= Direction =
Please pull out every line in the items below that contains the string "accomplish". Case counts.

= Material for the task =
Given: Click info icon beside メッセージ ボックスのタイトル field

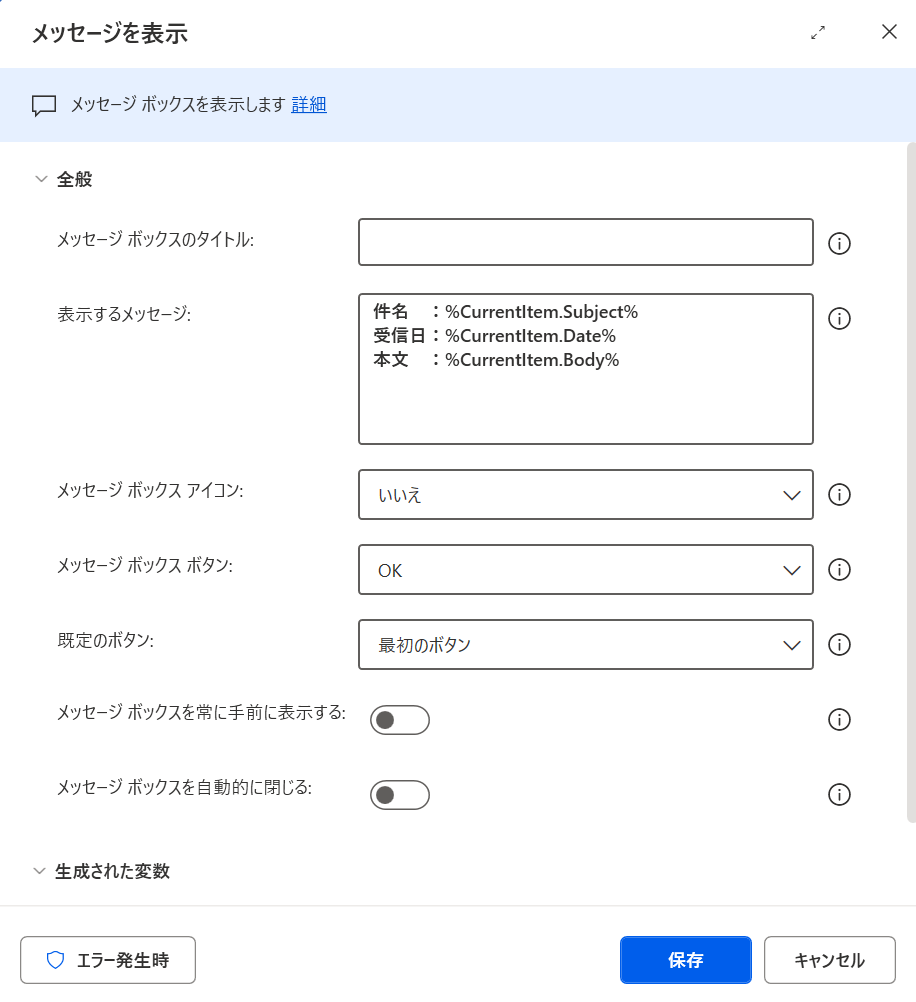Looking at the screenshot, I should (x=839, y=243).
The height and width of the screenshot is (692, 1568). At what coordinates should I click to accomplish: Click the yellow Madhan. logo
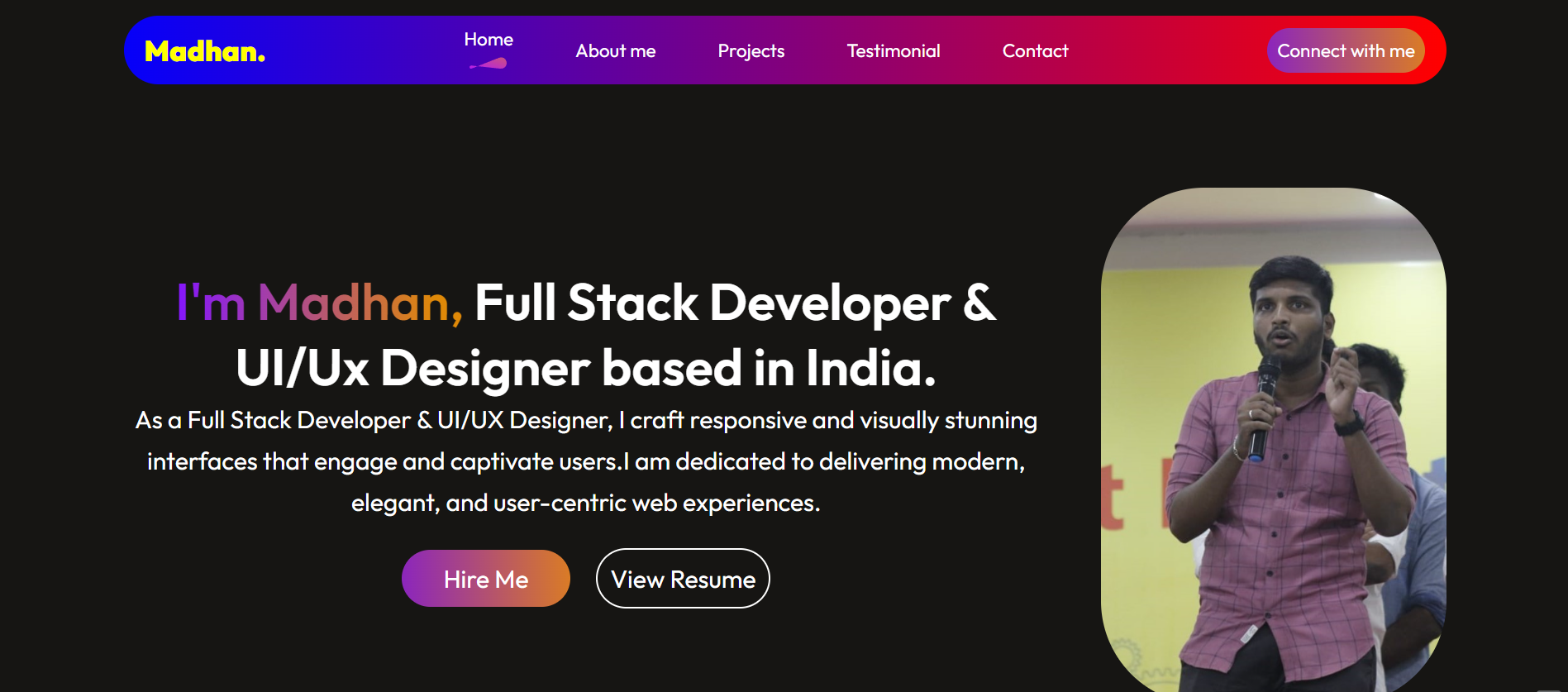pos(204,52)
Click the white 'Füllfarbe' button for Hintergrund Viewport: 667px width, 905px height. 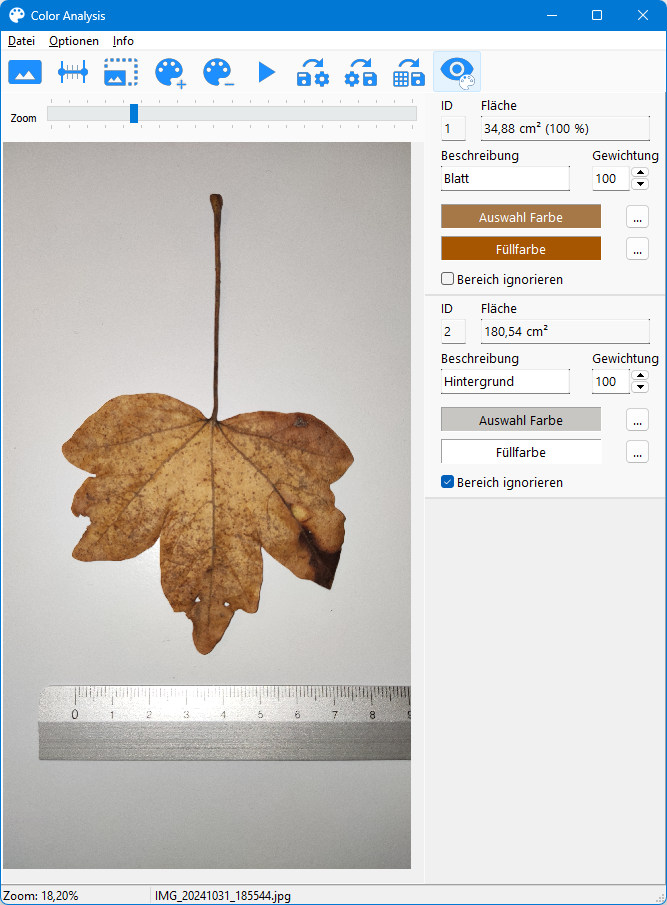[x=520, y=452]
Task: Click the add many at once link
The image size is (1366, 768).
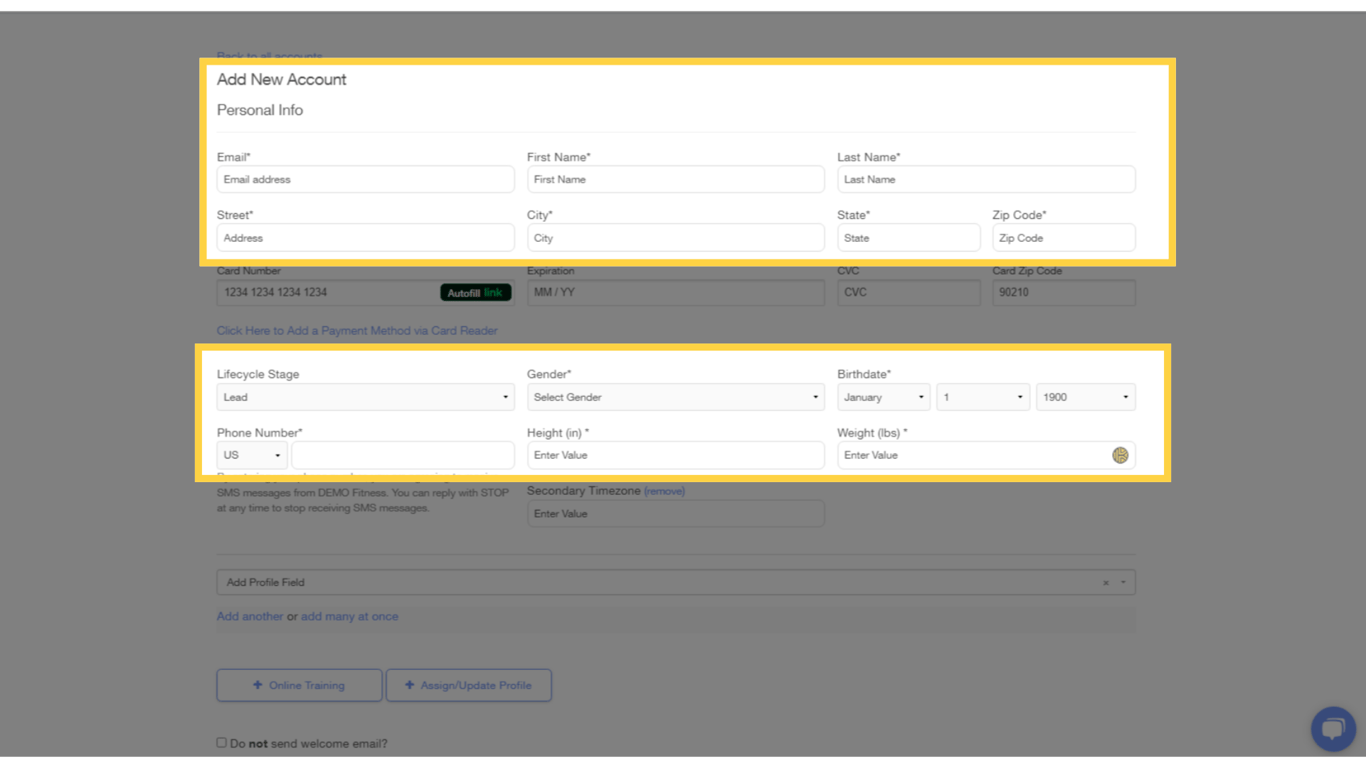Action: 349,616
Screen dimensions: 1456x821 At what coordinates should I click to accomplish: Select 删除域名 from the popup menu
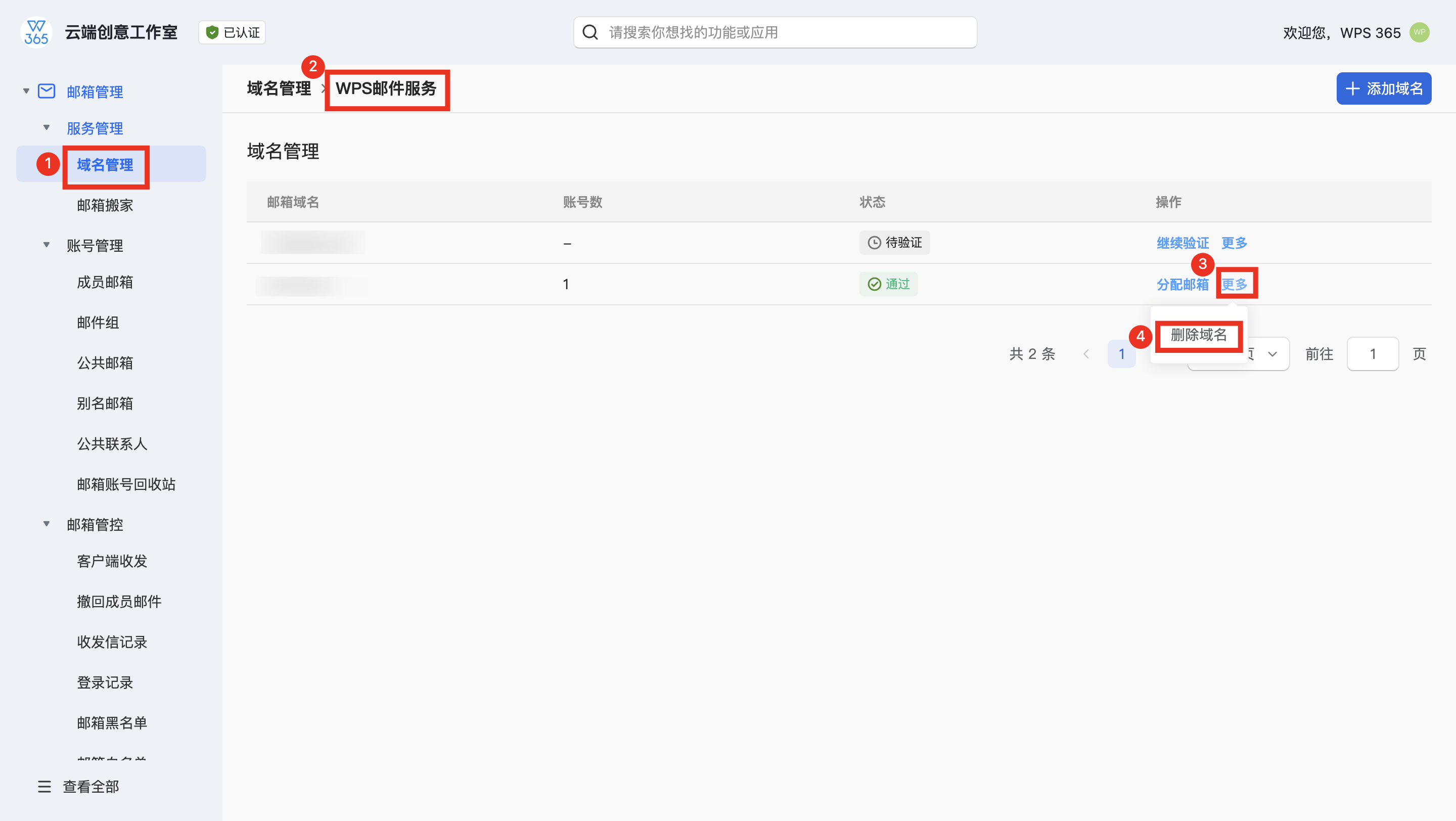point(1198,335)
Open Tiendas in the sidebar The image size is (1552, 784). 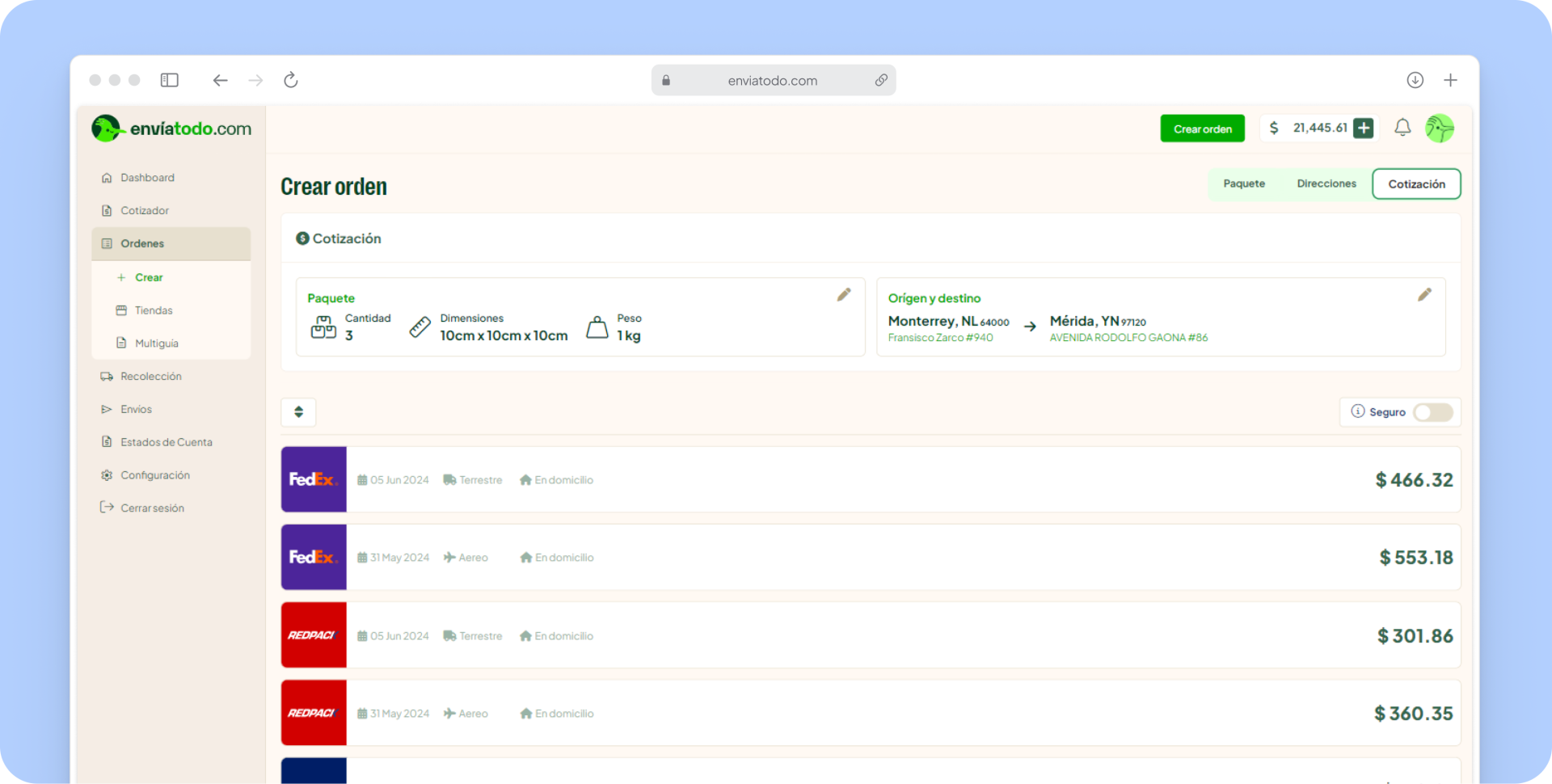pyautogui.click(x=154, y=310)
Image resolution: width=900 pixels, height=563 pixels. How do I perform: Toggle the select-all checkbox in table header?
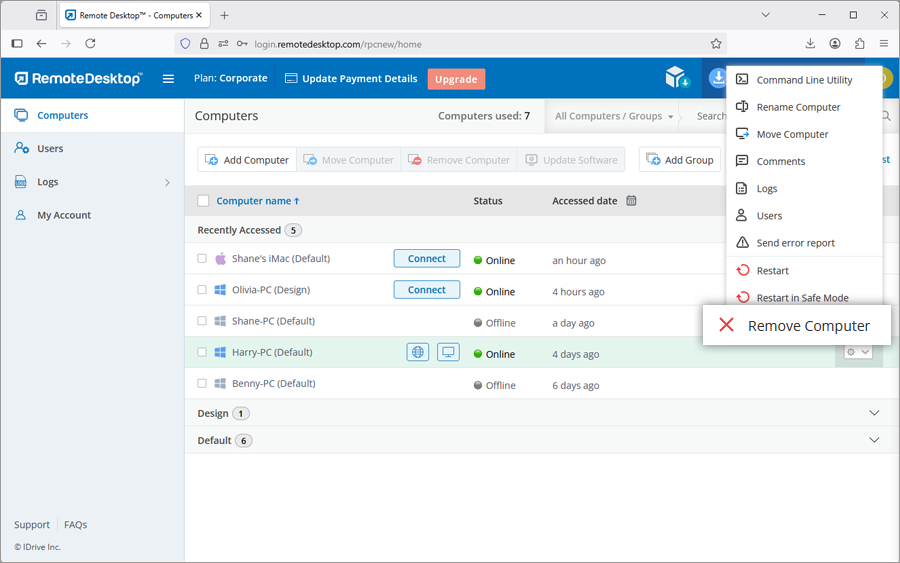click(203, 201)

= Solution to this problem =
The height and width of the screenshot is (692, 1568). At what coordinates should I click to accomplish: Click the yellow Madhan. logo
Screen dimensions: 1456x821 At what coordinates should I click to accomplish: Select 删除域名 from the popup menu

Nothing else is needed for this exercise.